___ Task input

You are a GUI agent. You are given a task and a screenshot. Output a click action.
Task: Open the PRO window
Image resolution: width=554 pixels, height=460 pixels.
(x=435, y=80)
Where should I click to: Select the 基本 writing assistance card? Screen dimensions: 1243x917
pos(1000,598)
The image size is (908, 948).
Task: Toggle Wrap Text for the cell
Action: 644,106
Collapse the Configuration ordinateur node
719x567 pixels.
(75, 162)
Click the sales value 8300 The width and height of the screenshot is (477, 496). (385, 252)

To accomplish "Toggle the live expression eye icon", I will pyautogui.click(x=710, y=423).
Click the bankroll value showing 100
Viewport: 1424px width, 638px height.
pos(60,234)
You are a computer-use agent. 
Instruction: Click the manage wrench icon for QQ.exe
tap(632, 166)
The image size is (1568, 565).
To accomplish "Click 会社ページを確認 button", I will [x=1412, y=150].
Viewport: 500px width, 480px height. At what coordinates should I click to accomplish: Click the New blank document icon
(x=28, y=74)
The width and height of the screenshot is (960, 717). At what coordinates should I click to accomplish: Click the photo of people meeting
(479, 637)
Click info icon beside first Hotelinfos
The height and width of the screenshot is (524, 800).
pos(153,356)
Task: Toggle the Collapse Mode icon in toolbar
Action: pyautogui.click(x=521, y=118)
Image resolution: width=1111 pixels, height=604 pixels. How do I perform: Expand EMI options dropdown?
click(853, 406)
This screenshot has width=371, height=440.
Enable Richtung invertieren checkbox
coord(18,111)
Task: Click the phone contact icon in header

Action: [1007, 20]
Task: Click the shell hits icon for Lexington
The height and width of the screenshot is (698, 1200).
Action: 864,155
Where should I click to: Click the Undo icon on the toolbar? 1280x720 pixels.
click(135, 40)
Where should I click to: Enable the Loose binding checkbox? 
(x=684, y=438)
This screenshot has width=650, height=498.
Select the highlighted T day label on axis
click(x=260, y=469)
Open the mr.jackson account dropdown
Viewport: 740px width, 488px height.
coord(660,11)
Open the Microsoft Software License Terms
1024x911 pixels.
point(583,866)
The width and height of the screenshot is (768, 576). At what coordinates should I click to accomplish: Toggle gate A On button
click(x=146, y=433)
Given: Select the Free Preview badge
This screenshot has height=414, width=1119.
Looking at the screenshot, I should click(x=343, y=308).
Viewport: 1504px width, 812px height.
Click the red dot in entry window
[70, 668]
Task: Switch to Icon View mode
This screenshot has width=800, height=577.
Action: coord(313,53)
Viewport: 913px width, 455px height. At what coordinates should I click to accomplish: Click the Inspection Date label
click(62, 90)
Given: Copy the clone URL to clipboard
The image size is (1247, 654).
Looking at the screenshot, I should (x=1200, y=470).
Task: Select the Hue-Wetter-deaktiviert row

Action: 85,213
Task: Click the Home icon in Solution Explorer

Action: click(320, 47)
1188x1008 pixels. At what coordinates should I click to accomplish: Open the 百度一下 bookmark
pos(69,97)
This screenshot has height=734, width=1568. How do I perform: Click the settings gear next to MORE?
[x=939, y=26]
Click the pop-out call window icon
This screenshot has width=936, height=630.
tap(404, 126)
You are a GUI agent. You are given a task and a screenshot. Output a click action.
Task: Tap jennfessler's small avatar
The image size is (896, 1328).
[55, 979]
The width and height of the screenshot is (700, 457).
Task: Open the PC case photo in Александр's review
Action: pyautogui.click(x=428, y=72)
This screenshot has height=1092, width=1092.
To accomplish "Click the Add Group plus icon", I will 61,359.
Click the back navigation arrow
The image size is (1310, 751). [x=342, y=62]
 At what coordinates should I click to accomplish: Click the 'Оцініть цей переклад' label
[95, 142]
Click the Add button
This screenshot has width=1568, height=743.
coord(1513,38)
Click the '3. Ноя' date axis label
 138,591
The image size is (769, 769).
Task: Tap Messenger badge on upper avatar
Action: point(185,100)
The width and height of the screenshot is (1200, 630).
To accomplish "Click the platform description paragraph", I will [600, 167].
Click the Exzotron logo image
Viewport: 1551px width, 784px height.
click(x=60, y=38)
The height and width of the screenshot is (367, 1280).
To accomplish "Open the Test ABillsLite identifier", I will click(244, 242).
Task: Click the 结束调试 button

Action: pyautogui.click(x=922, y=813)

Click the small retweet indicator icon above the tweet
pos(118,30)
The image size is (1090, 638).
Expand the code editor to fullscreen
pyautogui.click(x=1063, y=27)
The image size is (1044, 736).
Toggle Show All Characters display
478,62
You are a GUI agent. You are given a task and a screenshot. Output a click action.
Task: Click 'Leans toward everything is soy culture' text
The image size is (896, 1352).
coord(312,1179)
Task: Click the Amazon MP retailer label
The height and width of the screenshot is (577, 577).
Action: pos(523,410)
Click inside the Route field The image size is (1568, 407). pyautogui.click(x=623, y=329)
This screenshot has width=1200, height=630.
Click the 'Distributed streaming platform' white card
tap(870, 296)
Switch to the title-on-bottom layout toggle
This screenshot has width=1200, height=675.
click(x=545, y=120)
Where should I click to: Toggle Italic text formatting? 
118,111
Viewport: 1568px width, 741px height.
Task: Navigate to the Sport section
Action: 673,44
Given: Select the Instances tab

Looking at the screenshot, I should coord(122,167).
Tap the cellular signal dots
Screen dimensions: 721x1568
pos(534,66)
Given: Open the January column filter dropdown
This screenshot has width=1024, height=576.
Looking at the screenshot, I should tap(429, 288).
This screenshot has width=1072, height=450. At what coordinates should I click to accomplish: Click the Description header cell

______

> _Exercise requirements_
Repeat the material word for word, leaving out no line.

> _Solution to this exercise_
You are a GUI agent. You are given a task and a screenshot. Output a click action.
Task: Open the PRO window
Image resolution: width=554 pixels, height=460 pixels.
(x=435, y=80)
Where should I click to: Select the 基本 writing assistance card? Screen dimensions: 1243x917
pos(1000,598)
The image size is (908, 948).
Task: Toggle Wrap Text for the cell
Action: 644,106
Collapse the Configuration ordinateur node
719x567 pixels.
(75, 162)
Click the sales value 8300 The width and height of the screenshot is (477, 496). (385, 252)

To accomplish "Toggle the live expression eye icon", I will pyautogui.click(x=710, y=423).
Click the bankroll value showing 100
Viewport: 1424px width, 638px height.
pos(60,234)
You are a computer-use agent. 
Instruction: Click the manage wrench icon for QQ.exe
tap(632, 166)
The image size is (1568, 565).
To accomplish "Click 会社ページを確認 button", I will [x=1412, y=150].
Viewport: 500px width, 480px height. At what coordinates should I click to accomplish: Click the New blank document icon
(x=28, y=74)
The width and height of the screenshot is (960, 717). At what coordinates should I click to accomplish: Click the photo of people meeting
(479, 637)
Click info icon beside first Hotelinfos
The height and width of the screenshot is (524, 800).
pos(153,356)
Task: Toggle the Collapse Mode icon in toolbar
Action: pyautogui.click(x=521, y=118)
Image resolution: width=1111 pixels, height=604 pixels. How do I perform: Expand EMI options dropdown?
click(853, 406)
This screenshot has width=371, height=440.
Enable Richtung invertieren checkbox
coord(18,111)
Task: Click the phone contact icon in header

Action: [1007, 20]
Task: Click the shell hits icon for Lexington
The height and width of the screenshot is (698, 1200).
Action: 864,155
Where should I click to: Click the Undo icon on the toolbar? 1280x720 pixels.
click(135, 40)
Where should I click to: Enable the Loose binding checkbox? 
(x=684, y=438)
This screenshot has width=650, height=498.
Select the highlighted T day label on axis
click(x=260, y=469)
Open the mr.jackson account dropdown
Viewport: 740px width, 488px height.
coord(660,11)
Open the Microsoft Software License Terms
1024x911 pixels.
point(583,866)
The width and height of the screenshot is (768, 576). At what coordinates should I click to accomplish: Toggle gate A On button
click(x=146, y=433)
Given: Select the Free Preview badge
This screenshot has height=414, width=1119.
Looking at the screenshot, I should click(x=343, y=308).
Viewport: 1504px width, 812px height.
Click the red dot in entry window
[70, 668]
Task: Switch to Icon View mode
This screenshot has width=800, height=577.
Action: coord(313,53)
Viewport: 913px width, 455px height. At what coordinates should I click to accomplish: Click the Inspection Date label
click(62, 90)
Given: Copy the clone URL to clipboard
The image size is (1247, 654).
Looking at the screenshot, I should (x=1200, y=470).
Task: Select the Hue-Wetter-deaktiviert row

Action: 85,213
Task: Click the Home icon in Solution Explorer

Action: click(320, 47)
1188x1008 pixels. At what coordinates should I click to accomplish: Open the 百度一下 bookmark
pos(69,97)
This screenshot has height=734, width=1568. How do I perform: Click the settings gear next to MORE?
[x=939, y=26]
Click the pop-out call window icon
This screenshot has width=936, height=630.
tap(404, 126)
You are a GUI agent. You are given a task and a screenshot. Output a click action.
Task: Tap jennfessler's small avatar
The image size is (896, 1328).
[55, 979]
The width and height of the screenshot is (700, 457).
Task: Open the PC case photo in Александр's review
Action: pyautogui.click(x=428, y=72)
This screenshot has height=1092, width=1092.
To accomplish "Click the Add Group plus icon", I will 61,359.
Click the back navigation arrow
The image size is (1310, 751). [x=342, y=62]
 At what coordinates should I click to accomplish: Click the 'Оцініть цей переклад' label
[95, 142]
Click the Add button
This screenshot has width=1568, height=743.
coord(1513,38)
Click the '3. Ноя' date axis label
 138,591
The image size is (769, 769).
Task: Tap Messenger badge on upper avatar
Action: point(185,100)
The width and height of the screenshot is (1200, 630).
To accomplish "Click the platform description paragraph", I will [600, 167].
Click the Exzotron logo image
Viewport: 1551px width, 784px height.
click(x=60, y=38)
The height and width of the screenshot is (367, 1280).
To accomplish "Open the Test ABillsLite identifier", I will click(244, 242).
Task: Click the 结束调试 button

Action: pyautogui.click(x=922, y=813)

Click the small retweet indicator icon above the tweet
pos(118,30)
The image size is (1090, 638).
Expand the code editor to fullscreen
pyautogui.click(x=1063, y=27)
The image size is (1044, 736).
Toggle Show All Characters display
478,62
You are a GUI agent. You are given a task and a screenshot. Output a click action.
Task: Click 'Leans toward everything is soy culture' text
The image size is (896, 1352).
coord(312,1179)
Task: Click the Amazon MP retailer label
The height and width of the screenshot is (577, 577).
Action: pos(523,410)
Click inside the Route field The image size is (1568, 407). pyautogui.click(x=623, y=329)
This screenshot has width=1200, height=630.
Click the 'Distributed streaming platform' white card
tap(870, 296)
Switch to the title-on-bottom layout toggle
This screenshot has width=1200, height=675.
click(x=545, y=120)
Where should I click to: Toggle Italic text formatting? 
118,111
Viewport: 1568px width, 741px height.
Task: Navigate to the Sport section
Action: 673,44
Given: Select the Instances tab

Looking at the screenshot, I should coord(122,167).
Tap the cellular signal dots
Screen dimensions: 721x1568
pos(534,66)
Given: Open the January column filter dropdown
This screenshot has width=1024, height=576.
Looking at the screenshot, I should tap(429, 288).
This screenshot has width=1072, height=450. At what coordinates should I click to accomplish: Click the Description header cell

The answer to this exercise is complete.